‘@Informateur.info- Les violences survenues vendredi dernier lors de la marche des femmes de l’opposition dans la ville de Bonoua, dans le sud-Comoé, ont suscité l’instauration d’un couvre-feu.
«Suite aux troubles graves à l’ordre public en cours dans la sous-préfecture de Bonoua, il est institué un couvre-feu de 20 heures à 5 heures du matin, à compter du vendredi 21 août 2020 au jeudi 27 août inclus», précise un arrêté du préfet par intérim de Grand-Bassam, Coulibaly Magloire, en date du 21 août dernier.

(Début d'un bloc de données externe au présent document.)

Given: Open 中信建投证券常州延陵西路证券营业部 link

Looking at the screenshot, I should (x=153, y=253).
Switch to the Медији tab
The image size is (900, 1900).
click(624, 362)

Si cette mesure vise à contenir les violences et à ramener l’ordre dans le cadre de la crise préélectorale en cours, le fait qu’elle soit circonscrite à une seule ville rappelle le cas vécu par la commune d’Abobo lors de la crise postélectorale de 2010 ; où le commando invisible avait investi cette commune obligeant les autorités d’alors à l’isoler par un couvre-feu qui a duré plus de 4 mois.
Faut-il le rappeler, la Côte d’Ivoire a renoué avec les violences depuis l’annonce le 6 août dernier du président sortant, Alassane Ouattara, de briquer un 3é mandat, faute d’un candidat mieux préparé seul lui dans sa formation politique qu’est le RHDP.
Ces violences ont conduit à la mort de 6 personnes, fait de nombreux blessés et d’importants dégâts matériels. Amnesty International a dans un rapport accusé les forces de police d’être en complicité avec des bandes armées de machettes qui s’attaquent aux manifestants.
En début de semaine dernière, le Secrétaire général de l’ONU, Antony Guterres s’était dit préoccupé par les violences en cours en Côte d’Ivoire et a conseillé aux autorités d’organiser des élections inclusives et crédibles.